We are running a database backed web application for data analysis, currently based on C#.NET with EntityFramework on the server, and mainly HTML+Javascript frameworks on the client side (web based).
Our application regularly receives measurement X/Y datapoints batched in large amounts, i.e. 1e6 or more, uploaded by users or received by other infrastructure.
Currently we have a table in MSSQL called Values
with id, series_id as int; x, y, z as float
. This table is BULK INSERT
filled with data when a client uploads it, and the associated metadata is saved in a Series
table. The total db size is currently approaching 1TB, 99.99% of which is Values
data.
This approach was simple to implement but it has several drawbacks which have made it complicated and slow over time:
- we have to insert in chunks to not overload the IIS process which preprocesses it (currently 200'000 datapoints per chunk)

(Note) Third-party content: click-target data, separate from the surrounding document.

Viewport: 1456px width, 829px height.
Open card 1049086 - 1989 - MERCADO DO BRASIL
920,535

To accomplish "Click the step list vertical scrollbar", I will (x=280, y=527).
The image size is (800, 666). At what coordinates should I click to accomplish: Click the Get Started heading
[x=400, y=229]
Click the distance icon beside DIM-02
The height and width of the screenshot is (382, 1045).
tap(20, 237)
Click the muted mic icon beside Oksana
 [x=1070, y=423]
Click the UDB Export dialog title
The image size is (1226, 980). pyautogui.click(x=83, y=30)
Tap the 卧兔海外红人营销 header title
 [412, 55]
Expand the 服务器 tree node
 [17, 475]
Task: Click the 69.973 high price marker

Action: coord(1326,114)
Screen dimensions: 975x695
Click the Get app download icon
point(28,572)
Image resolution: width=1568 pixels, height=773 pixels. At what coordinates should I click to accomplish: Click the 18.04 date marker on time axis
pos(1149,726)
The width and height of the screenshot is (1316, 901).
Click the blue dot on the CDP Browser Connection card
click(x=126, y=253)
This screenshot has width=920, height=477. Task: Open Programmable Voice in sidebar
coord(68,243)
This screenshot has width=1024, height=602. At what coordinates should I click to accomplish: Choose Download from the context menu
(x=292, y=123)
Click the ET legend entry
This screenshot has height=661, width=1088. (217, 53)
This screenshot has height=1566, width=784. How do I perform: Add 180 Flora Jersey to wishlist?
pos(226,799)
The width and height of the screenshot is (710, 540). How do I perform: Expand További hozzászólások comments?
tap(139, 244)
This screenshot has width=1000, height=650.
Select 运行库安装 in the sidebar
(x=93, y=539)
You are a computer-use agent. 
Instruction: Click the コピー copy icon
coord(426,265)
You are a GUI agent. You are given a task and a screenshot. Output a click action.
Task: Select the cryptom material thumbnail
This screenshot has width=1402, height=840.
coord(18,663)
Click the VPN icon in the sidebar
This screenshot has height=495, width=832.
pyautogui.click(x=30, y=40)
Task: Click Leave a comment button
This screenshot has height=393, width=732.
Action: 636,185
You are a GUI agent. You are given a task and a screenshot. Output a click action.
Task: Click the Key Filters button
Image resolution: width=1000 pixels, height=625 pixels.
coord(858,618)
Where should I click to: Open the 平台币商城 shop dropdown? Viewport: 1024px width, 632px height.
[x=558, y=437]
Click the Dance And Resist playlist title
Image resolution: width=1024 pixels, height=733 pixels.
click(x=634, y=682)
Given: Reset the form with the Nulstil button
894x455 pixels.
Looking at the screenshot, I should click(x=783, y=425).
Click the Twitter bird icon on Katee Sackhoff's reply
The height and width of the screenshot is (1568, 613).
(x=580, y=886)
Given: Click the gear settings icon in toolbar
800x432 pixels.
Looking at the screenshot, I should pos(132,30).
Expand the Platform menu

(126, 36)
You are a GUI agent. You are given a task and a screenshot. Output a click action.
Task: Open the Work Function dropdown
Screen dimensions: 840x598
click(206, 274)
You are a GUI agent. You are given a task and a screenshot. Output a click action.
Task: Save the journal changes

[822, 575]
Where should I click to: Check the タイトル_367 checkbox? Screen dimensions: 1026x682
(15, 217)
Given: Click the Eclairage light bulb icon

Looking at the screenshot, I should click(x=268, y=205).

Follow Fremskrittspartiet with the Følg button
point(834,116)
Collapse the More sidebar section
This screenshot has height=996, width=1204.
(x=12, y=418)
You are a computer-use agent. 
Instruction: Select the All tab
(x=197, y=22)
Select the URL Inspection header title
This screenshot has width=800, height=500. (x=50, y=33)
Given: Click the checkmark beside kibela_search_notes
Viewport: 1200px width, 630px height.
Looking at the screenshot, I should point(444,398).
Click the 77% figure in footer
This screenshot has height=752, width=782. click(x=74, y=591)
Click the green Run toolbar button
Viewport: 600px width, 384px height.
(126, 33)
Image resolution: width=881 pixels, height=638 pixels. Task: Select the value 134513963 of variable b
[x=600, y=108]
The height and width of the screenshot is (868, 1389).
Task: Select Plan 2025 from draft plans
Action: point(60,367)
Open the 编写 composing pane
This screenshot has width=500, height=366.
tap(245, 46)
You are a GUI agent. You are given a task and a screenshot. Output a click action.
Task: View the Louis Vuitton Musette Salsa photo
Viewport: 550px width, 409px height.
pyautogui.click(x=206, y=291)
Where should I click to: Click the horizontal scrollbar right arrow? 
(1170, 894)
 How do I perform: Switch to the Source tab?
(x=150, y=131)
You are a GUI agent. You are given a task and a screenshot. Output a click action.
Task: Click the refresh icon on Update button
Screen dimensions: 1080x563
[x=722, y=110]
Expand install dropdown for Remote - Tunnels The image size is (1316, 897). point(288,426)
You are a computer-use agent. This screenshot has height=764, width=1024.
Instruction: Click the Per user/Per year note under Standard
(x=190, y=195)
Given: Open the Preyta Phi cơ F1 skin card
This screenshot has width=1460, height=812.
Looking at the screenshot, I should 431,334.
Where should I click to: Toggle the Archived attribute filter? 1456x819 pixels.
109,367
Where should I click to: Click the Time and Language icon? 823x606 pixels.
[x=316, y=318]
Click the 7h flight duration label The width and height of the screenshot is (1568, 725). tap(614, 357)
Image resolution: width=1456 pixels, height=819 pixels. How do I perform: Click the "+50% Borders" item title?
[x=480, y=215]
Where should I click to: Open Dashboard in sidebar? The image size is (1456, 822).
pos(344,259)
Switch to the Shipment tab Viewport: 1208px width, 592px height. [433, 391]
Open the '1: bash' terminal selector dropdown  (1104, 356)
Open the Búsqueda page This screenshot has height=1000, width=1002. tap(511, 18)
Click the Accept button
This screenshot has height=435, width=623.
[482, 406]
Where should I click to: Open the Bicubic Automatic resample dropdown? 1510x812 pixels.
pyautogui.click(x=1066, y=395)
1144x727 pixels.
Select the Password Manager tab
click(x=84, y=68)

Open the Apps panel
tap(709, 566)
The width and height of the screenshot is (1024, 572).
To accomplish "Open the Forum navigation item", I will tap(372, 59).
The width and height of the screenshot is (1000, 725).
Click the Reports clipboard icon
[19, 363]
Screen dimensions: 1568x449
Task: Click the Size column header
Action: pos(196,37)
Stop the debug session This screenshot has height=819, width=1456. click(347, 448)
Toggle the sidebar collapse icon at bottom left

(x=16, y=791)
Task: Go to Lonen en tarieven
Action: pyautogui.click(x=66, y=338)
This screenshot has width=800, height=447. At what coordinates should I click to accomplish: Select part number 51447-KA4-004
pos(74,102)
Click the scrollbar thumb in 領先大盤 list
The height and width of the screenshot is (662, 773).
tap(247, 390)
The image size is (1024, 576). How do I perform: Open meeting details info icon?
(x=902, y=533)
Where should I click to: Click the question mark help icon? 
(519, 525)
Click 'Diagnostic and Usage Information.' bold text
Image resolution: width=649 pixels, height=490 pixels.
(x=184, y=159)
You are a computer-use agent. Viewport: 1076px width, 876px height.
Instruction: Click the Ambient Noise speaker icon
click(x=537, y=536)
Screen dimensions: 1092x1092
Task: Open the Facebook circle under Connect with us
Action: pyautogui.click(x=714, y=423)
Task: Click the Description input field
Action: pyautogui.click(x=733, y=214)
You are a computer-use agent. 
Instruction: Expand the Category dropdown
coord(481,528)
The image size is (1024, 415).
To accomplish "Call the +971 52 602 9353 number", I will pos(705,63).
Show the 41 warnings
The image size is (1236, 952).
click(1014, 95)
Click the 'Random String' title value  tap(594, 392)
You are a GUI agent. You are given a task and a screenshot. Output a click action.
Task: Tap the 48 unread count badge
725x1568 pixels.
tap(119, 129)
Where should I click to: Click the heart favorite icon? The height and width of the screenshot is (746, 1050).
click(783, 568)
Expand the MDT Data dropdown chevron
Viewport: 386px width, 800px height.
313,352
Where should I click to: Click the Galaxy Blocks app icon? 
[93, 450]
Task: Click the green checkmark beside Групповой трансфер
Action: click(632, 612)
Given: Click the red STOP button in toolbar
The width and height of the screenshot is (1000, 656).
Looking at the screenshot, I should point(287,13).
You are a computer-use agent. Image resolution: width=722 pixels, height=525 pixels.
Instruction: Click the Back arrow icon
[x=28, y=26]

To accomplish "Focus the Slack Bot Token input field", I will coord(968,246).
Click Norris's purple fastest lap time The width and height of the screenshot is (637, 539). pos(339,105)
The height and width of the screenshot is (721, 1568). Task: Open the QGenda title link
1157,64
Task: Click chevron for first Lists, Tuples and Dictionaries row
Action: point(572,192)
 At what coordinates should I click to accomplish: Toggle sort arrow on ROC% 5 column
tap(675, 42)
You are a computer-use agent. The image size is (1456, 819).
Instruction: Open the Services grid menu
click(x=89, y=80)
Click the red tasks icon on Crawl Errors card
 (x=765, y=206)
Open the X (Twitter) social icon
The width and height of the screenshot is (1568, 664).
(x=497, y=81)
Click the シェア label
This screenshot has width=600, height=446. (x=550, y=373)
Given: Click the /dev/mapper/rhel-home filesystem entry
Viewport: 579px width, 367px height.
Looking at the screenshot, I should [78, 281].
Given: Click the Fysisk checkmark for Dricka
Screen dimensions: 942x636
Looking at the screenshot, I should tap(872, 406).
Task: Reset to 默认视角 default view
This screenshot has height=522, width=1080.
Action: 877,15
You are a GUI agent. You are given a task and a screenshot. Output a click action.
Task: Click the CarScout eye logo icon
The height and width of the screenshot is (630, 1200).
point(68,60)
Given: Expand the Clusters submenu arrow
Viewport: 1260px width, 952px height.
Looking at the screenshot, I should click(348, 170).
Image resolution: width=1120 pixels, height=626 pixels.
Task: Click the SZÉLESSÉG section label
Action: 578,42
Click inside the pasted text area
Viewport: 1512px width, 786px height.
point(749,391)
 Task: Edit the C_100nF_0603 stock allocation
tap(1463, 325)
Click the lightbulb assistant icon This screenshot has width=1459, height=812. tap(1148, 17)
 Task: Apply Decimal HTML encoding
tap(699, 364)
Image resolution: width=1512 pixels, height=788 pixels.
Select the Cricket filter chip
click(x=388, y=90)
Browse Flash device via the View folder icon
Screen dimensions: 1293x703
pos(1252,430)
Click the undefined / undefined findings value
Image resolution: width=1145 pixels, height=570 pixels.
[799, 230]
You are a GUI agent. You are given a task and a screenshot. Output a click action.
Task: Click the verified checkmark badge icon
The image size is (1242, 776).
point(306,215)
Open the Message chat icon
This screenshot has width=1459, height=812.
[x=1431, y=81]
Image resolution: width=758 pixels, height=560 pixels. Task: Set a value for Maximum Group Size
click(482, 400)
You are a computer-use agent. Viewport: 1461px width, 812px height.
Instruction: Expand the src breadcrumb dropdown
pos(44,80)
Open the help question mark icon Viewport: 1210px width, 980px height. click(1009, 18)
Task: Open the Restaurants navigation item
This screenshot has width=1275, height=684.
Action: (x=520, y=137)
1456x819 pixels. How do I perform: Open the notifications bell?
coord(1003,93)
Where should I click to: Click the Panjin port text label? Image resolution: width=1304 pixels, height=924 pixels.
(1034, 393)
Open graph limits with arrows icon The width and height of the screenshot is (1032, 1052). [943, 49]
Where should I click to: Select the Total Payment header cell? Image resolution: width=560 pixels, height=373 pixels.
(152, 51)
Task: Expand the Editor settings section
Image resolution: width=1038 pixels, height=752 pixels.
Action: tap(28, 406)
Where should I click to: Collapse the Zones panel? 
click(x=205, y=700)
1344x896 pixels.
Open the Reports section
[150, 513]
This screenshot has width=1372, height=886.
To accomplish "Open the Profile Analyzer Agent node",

- IIS process memory requirements during INSERT are huge (>1500MB for 200MB of data)
- inserting is far too slow (5 million records are 100MB, this takes >30 seconds to insert even using BULK INSERT)
- during INSERT the whole table is locked, i.e. only one user can insert at a time
- retrieving the data is also quite slow, requesting 1e6 records sometimes takes >10 seconds
- deleting series with >1e6 records regularly causes timeouts on the web app side.
The data is never partially selected, so we don't really need to have it in a table. BUT it is 'thinned out' for display before sent to clients, i.e. 1e6 records are - by default, i.e. in 99% of use cases - reduced to 2000 or 10'000 records before sent to the client. This is cached on the client, but if a new client requests the same set, it's processed again. The Values table also has an index on series_id
which takes more disk space than the table itself.
I am wondering whether it would make sense to change this storage format to a BLOB storage in "Values" with its own data format (CSV or JSON or binary), and - maybe - additional columns with preprocessed 'reduced' datasets for display which can be pushed to the clients without change (eg. in JSON). So the new Values
table format would be something like
id, series_id, data(blob), reduced_data(blob)
and there'd be just one Value
per Series
entry, not 1e6 or more. The reduced dataset would be created once when uploaded data is received and then used for display when clients request it
I will lose partial selects of values
by ID or X/Y value, but Values are never SELECTed based on anything other than id
or series_id
so this is currently not a limitation. So here are my questions:
- Does this make sense at all? I expect creation and deletion of a large BLOB dataset to be always significantly faster than creation and deletion of 1,000,000 single records. True?
- Binary BLOB or CSV/JSON/.. BLOB? The simplest approach for the BLOB storage is of course to create a huge CSV or JSON chunk and save it (possibly gzipped) in the database. A custom binary data format would be even smaller, but it would have to be converted to JSON before sent to the clients.
I have a feeling the additional hassle coming with binary data formats may not be worth it and it's better to gzip the CSV/JSON blob than to invent a binary format. True?
How about other drawbacks of BLOBs that I may not even be aware of? Size limitations don't seem to be an issue, varbinary(MAX)
is sufficient. I don't need an index on the values inside the blob, just on the metadata (which is in the Series table).
Thoughts?